Search code examples
pythonexcelpandasnumpy

Searching a column for a substring that matches a value from another column


let's say I have a table that looks something like this:

Value Longer_Value Third_Value Result
substring wrong_cell_sorry wrong_match
othertext substring_here match_this1
othertext secondone_here match_this2
secondone substring_there match_this3

I want to fill in the Result column with values of Third_Value column corresponding to values in the Longer_Value column if the value from the first column was found. If more than one was found, I would like to list them with some delimiter.

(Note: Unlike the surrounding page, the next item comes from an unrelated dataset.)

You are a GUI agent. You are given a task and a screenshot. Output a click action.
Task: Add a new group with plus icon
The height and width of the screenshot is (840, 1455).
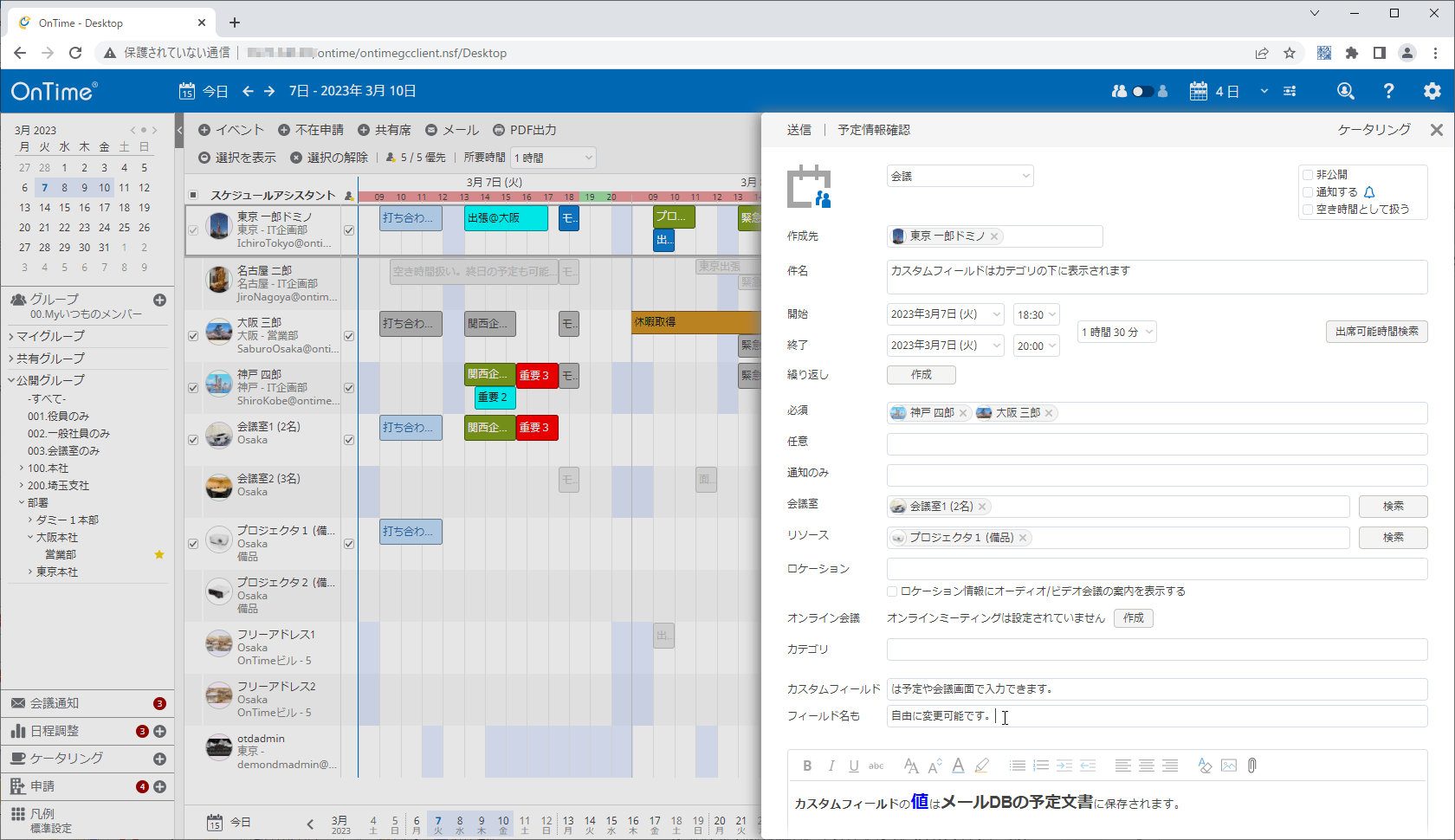[159, 300]
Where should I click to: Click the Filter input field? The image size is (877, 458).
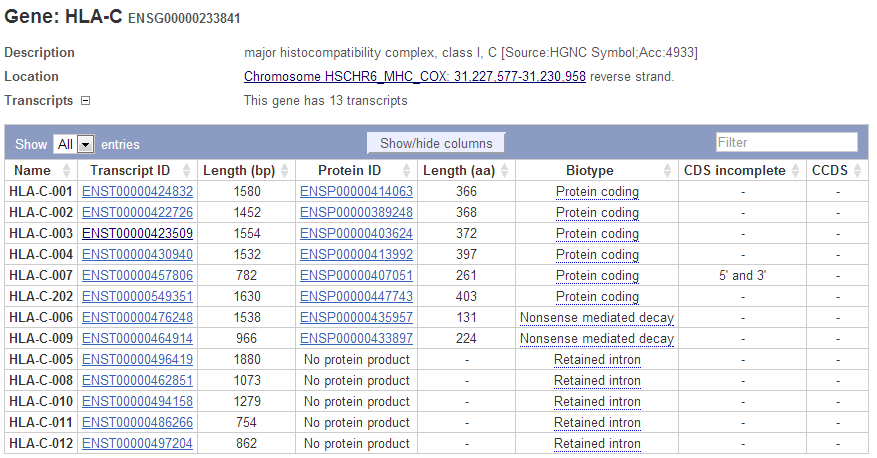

So the end table would look something like this:

Value Longer_Value Third_Value Result
substring wrong_cell_sorry wrong_match match_this1, match_this3
othertext substring_here match_this1 no_match
othertext secondone_here match_this2 no_match
secondone substring_there match_this3 match_this2

I've been trying various combinations of .loc and str.contains (with regex disabled) but so far without any luck. Any ideas how to approach this?


Solution

  • Does the below resolve your case?

    # Function to find matches and update the Result column
    def find_value(row, df):
        matches = df[df['Longer_Value'].str.contains(row['Value'], regex=False)]['Third_Value'].tolist()
        return ', '.join(matches) if matches else 'no_match'
    
    # Apply the function to each row in the DataFrame
    df['Result'] = df.apply(lambda row: find_value(row, df), axis=1)